Our girls. By Lynda Kennedy Photography
Well hello there! It’s been 7 weeks since we welcomed Millie Taylor earthside . Our third (and final) child. Delivered at home, 10 days late, so swiftly and so sweetly. Millie is, by far, my most cuddly child, with the sweetest demeanor. Both of her sisters love her and she fits the “baby of the family” persona quite well.
We now have a 4 yr old (in a wheelchair, completely dependent on us), a 2yr old (mobile and busy) and a newborn. Our life is rich. I’ve been on the down low more than ever before in my life . I say no to social engagements like I’m paid for it. The 22 year old Hilary would be appalled.
Rather than waiting for some grand writing debut when all my kids are 16 years old and I feel successful, I figured there’s no better time to reflect on our crazy, unconventional life than when we’re right in the middle of it.
The following is a step by step analysis of an afternoon in the Harris house.
This is not an exaggeration. The characters, events, and timelines you are about to read about are all completely non fictional.
For the sake of quick reading, we’ll pick up after mid day naps…
2:36pm
- Everyone wakes up from a nap.
- Everyone is apparently in a great season of lament. I don’t know what we’re mourning. Probably the great time when everyone was asleep. Or the late morning when I was at my parents house and Haven was playing and Millie napped while I watched The Bachelorette. Whatever it is, my children are experiencing deep grief.
- Calm Millie down. Put Millie down for another snooze.
- Hold and connect with Haven so she doesn’t need emotional counseling later in life. Promise her potato chips if she finishes a peach I cut up 4 hrs ago.
- Put Haven’s shoes on and take the drama outside because she doesn’t care enough about potato chips to finish eating a peach.
- Open the door for Haven to go outside and finally tend to Jane, who is still inside.
- Find Jane, in her cozy swing, laying in a small amount of vomit, and a full diaper.
- Haven is screaming outside. There was a bug. Bring her back inside.
- Return to Jane.
- Start load of whites. (Cause vomit)
- Take Jane and Haven back outside.
- Millie is crying inside.
- Get baby and go outside.
- Start Jane’s afternoon snack on her feeding pump.
- Start blowing bubbles for Haven with my free hand while I nurse Millie.
- Haven wants to do the bubbles by herself.
- Hand feed haven the old peach while I nurse Millie and Haven pretends like she can blow bubbles.
- Haven spills the whole bottle of bubbles on the ground. (Honestly, thank God).
- Haven wants to eat the peach herself. She takes the bowl and drops bowl of peaches on the ground (obviously).
- Tell Haven to pick them up and eat them.
- Help her pick them up and lick my fingers. Remember that I cleaned vomit and poop and never washed my hands. But I did do laundry so that counts I think…

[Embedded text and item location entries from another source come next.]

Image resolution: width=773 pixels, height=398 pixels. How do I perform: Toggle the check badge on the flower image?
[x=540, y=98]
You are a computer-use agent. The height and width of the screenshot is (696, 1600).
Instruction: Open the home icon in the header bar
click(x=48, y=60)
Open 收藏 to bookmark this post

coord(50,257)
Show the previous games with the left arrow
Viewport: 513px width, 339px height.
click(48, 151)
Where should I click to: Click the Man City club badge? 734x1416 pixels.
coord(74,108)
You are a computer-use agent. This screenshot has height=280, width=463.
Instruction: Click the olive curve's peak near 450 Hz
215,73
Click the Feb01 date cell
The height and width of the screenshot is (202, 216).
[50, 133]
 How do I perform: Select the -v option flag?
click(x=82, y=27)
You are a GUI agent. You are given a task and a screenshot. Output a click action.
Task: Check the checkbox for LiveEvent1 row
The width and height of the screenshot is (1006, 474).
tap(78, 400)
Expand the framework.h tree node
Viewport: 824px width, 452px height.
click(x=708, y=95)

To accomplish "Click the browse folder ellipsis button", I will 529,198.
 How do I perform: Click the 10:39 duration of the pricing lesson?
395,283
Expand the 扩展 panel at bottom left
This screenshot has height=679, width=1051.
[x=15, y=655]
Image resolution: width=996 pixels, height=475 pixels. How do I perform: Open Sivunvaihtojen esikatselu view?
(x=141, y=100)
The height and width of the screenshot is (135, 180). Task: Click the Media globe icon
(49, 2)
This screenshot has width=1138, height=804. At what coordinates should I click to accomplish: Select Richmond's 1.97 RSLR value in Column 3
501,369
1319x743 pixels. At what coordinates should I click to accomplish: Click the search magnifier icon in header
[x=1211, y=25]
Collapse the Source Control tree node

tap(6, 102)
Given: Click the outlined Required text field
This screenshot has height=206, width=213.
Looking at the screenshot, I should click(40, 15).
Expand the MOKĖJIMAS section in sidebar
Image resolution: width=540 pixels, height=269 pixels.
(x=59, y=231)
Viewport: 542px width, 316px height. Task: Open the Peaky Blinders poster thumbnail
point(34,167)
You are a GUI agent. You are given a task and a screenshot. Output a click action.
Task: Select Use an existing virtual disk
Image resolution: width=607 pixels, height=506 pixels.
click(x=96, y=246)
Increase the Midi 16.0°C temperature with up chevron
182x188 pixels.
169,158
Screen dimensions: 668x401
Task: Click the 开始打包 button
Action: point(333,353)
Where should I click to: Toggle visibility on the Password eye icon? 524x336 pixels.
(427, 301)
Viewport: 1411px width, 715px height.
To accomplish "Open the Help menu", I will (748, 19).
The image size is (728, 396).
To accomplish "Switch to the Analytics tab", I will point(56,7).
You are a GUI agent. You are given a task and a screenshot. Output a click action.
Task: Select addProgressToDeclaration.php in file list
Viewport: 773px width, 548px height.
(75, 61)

- Haven and Millie are happy and quiet, Jane’s feeding pump beeps at me. It’s far away. I actually think it ran out of battery because I never got up to turn it off and it’s not beeping anymore as I write this.
- Haven asks “What’s that bee?” 6 times. I tell her , “It’s a bee”.
- I remember our “at home date night” we had last night. It feels like 3 yrs ago. Or maybe it was a dream within a dream.
- I remember Rich has worship team night tonight. He will be gone for the evening. I die inside.
- Ignore all children and type this bullet point list.
- It’s 3:56pm
- Plan to post this entry later in the evening. Post it exactly one week later.
Guys, life is fun right now. It is exhausting and hilarious. While there is SO much fullness, there are so many opportunities to become void. Void in our marriage, our health, or our mental capacity to deal with grief and trauma and memories. Outside of this entertaining afternoon, there is also bills to be handled, appointments to be attended, and really hard decisions to be processed. All of this, if not handled well, can lead to void.
Through the next couple weeks I’ll be processing and posting all the things I wish someone had told me before we began his crazy journey, that I am starting to figure out for myself.
I’m excited to write to you again. I’m excited to connect with words to the other parents and families dealing with a special needs loved one, or un-invited life circumstances. Maybe it’ll be posted soon. Maybe in 2 years, either way, I’m back! And it’s coming!
* Any and all typos will be corrected by my husband at a later time, after business hours. For now, enjoy.
christina pann says
your bullet points were too good. SO excited for more! Love you amazing friend, mama, comedian.
Laura G says
from a single lady in waiting – thanks for keeping it real <3
you were the person preaching the first day I came to TFH and I knew you were awesome, you have a great way with words!